Sedangkan Al-Hafidh Ibnu Hajar menerangkan, "Kemungkinan yang dimaksud mereka itu ialah ashabul a'raf dari kalangan mereka menurut pendapat yang lebih kuat, yaitu orang-orang yang mempunyai kebaikan dan keburukan sama kedudukannya. Lalu keluar dari kelompok ini dua golongan dari kalangan orang-orang beriman, yakni orang yang masuk surga tanpa hisab dan orang yang binasa karena amalan (jelek)nya".
Kemudian sabdanya, "Mereka lalu tertahan di qonthoroh yang berada diantara surga dan neraka".
Yang dimaksud dengan Qonthoroh secara bahasa ialah jembatan yang dibentangkan di atas sungai yang bisa dilewati.
Seperti apa Qonthoroh itu dan bagaimana jalannya qishash tersebut yang terjadi diantara jembatan tadi. Apakah di sana ada qishosh lagi selain dari qishosh yang dilakukan pada permulaan hari kiamat?
Syaikh Amin bin Abdullah asy-Syaqawi dalam "Jembatan Antara Surga dan Neraka" menjelaskan bahwa perkara-perkara seperti ini merupakan perkara ghaib yang tugas kita hanya mengimaninya saja, tidak ada keharusan untuk mengetahui tentang bagaimana proses kejadiannya. Sebab kita tidak mempunyai ilmu tentang shirat, hakekatnya seperti apa, begitu pula dalam masalah qonthoroh, terus bagaimana mereka tertahan disana, kita tidak mengetahuinya?
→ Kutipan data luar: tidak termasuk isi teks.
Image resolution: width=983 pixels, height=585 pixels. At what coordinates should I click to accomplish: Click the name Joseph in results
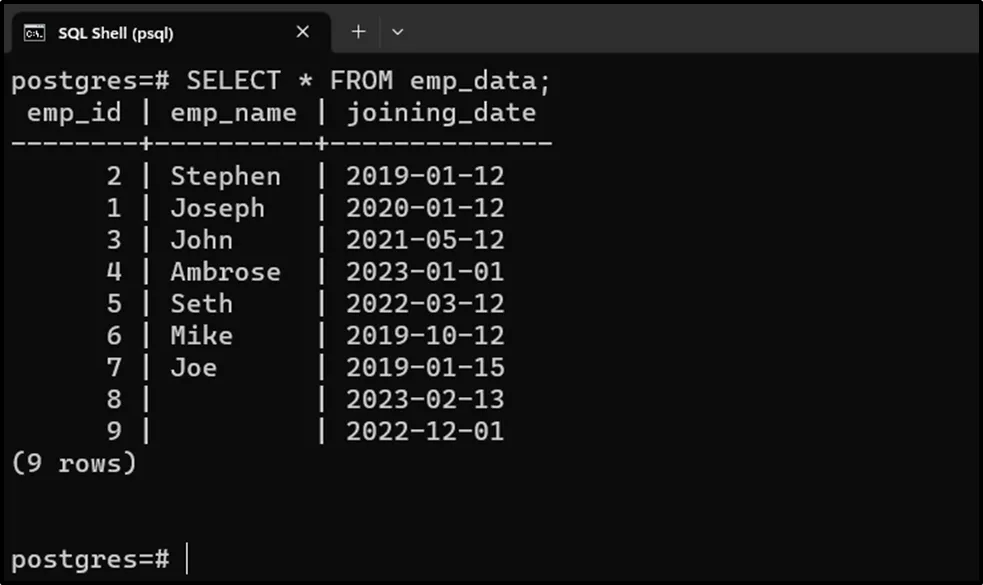click(217, 209)
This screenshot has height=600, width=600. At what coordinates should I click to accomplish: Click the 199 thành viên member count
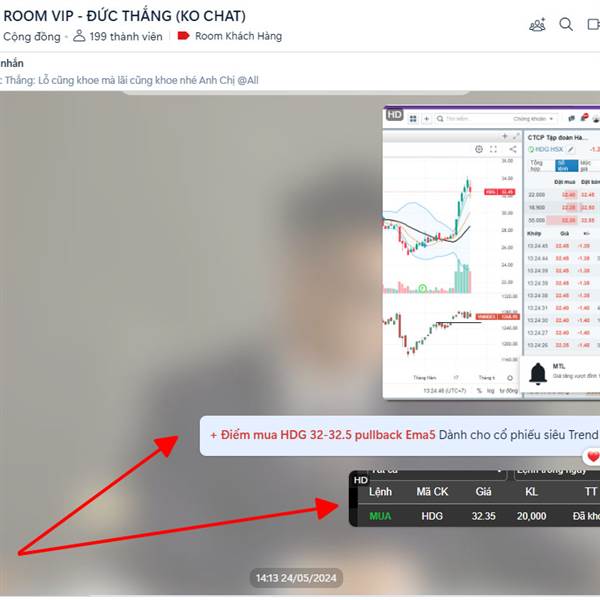(x=126, y=36)
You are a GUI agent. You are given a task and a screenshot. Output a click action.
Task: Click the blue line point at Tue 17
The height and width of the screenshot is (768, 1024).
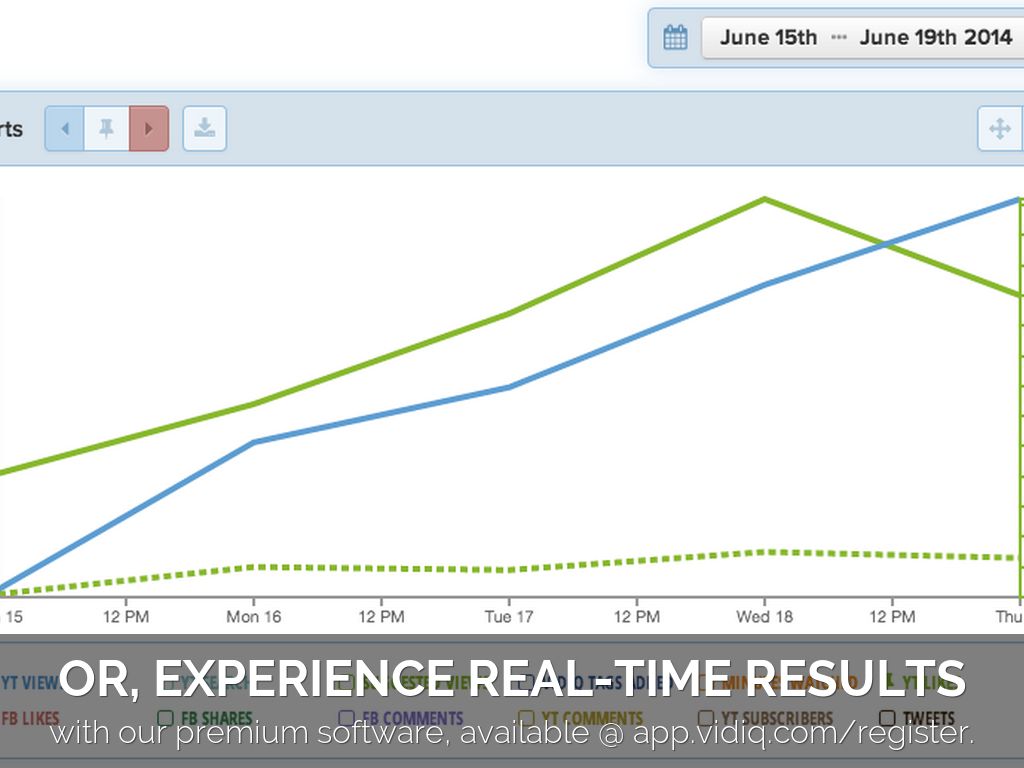(509, 387)
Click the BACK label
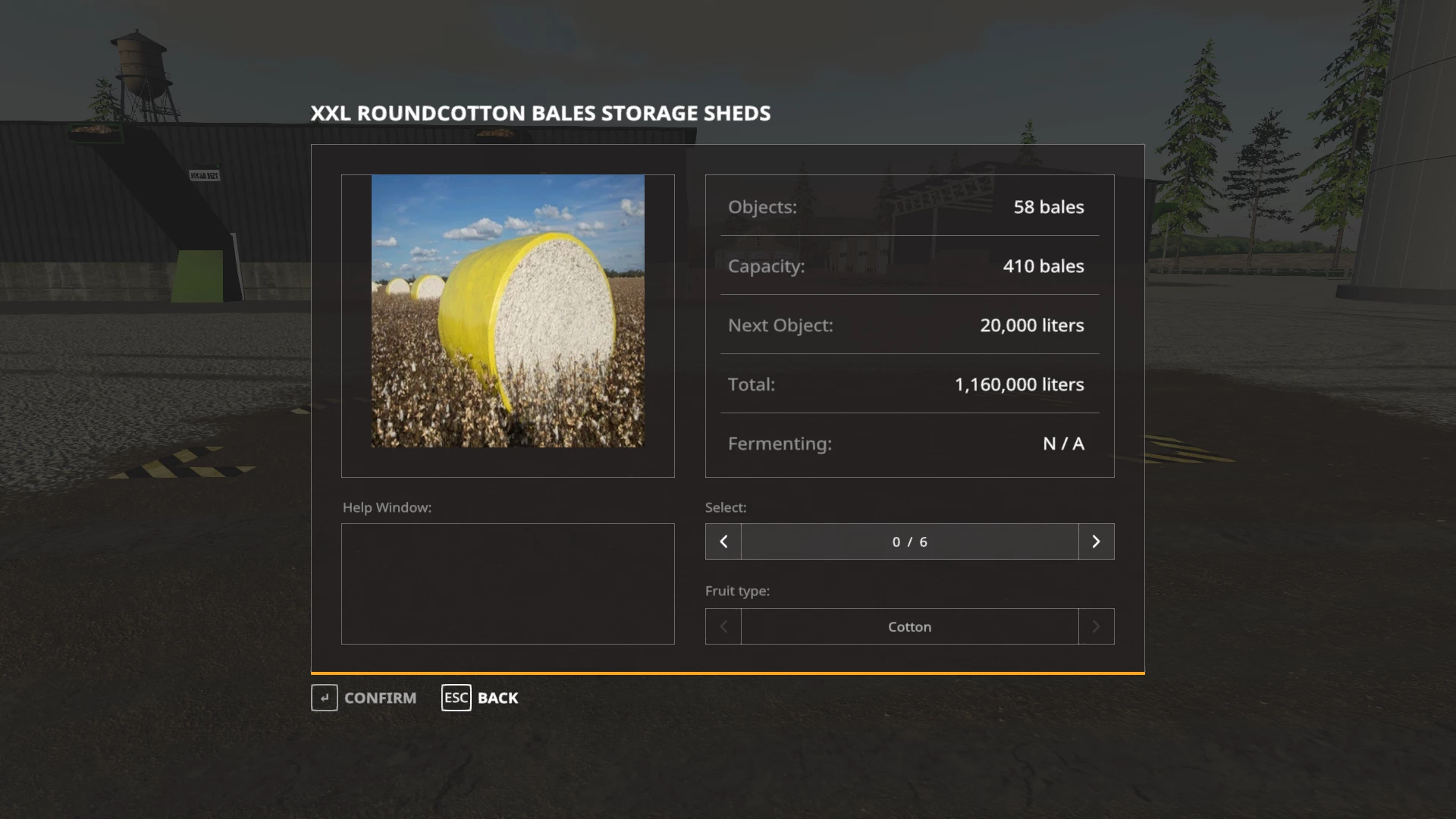 tap(497, 698)
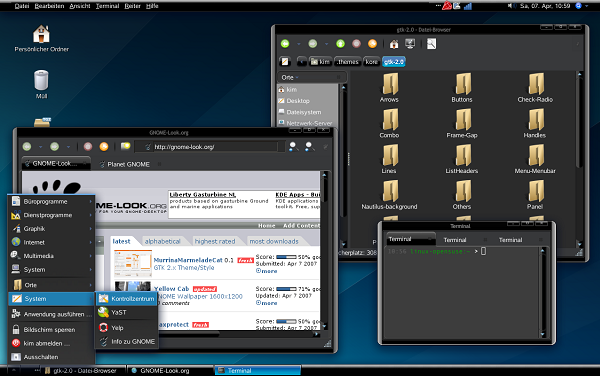This screenshot has height=376, width=600.
Task: Select Dateisystem in the Orte sidebar
Action: (x=304, y=112)

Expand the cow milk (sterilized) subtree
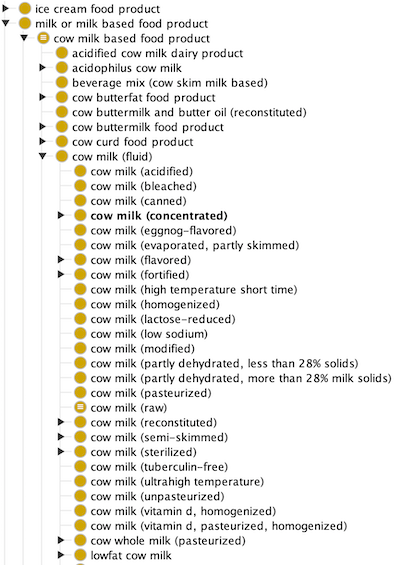pos(61,452)
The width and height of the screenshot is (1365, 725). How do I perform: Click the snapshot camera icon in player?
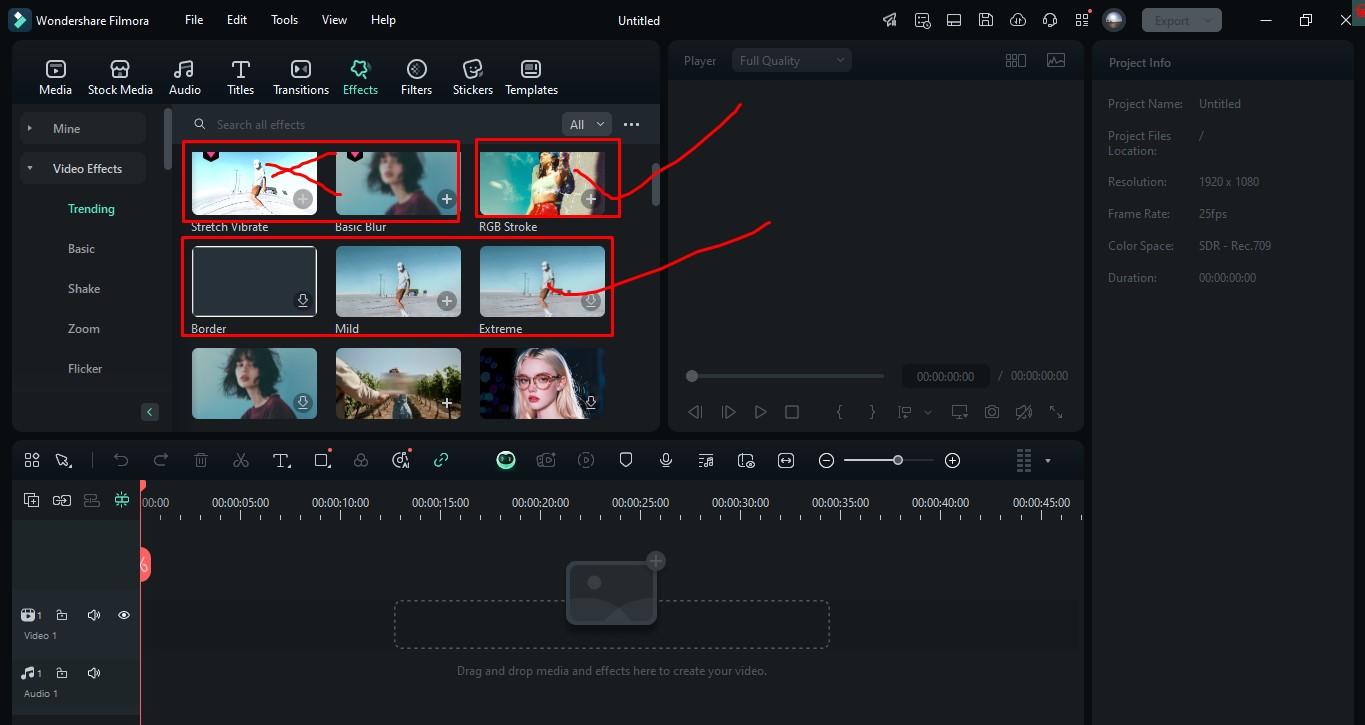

Karena hakekat akhirat itu tidak ada yang mengetahuinya melainkan Allah Shubhanahu wa ta'ala, namun, dengan ini setiap orang akan menjumpai perkara akhirat pada hari kiamat apabila mereka menyaksikan secara langsung perkaranya dengan mata kepala sendiri.
Imam Ibnu Katsir menerangkan, "Qonthoroh peristiwanya terjadi setelah (mereka) melewati neraka. Bisa jadi qonthoroh ini berbarengan dengan peristiwa lain yang hanya Allah Shubhanahu wa ta’alla yang mengetahuinya, sedang kita tidak mengetahui hal tersebut. Wallahu a'lam.
Sedang al-Hafidh Ibnu Hajar menyatakan, "Terjadi silang pendapat di kalangan para ulama dalam masalah ini, apakah qonthoroh itu merupakan tepi jembatan yang dibentangkan di atas neraka Jahanam ataukah dia merupakan jembatan sendiri secara terpisah, dan imam al-Qurthubi lebih condong kepada pendapat yang kedua".
Adapun sabdanya, "Kemudian mereka semua dihukumi satu sama lain atas kezaliman yang dahulu pernah mereka lakukan".
Syaikh Ibnu Utsaimin menjelaskan, "Pembalasan ini bukan pembalasan yang pertama yang terjadi dipermulaan hari kiamat. Karena qishosh ini sifatnya lebih khusus yakni dengan tujuan menghilangkan rasa dendam dan dengki, serta permusuhan yang berada di dada manusia, sehingga qishosh ini kedudukannya sama persis sebagai penyuci dan pembersih. Hal itu dilakukan, karena ganjalan yang ada dalam hati tidak mungkin bisa hilang secara sempurna hanya sekadar dibalas dengan qishosh (pertama).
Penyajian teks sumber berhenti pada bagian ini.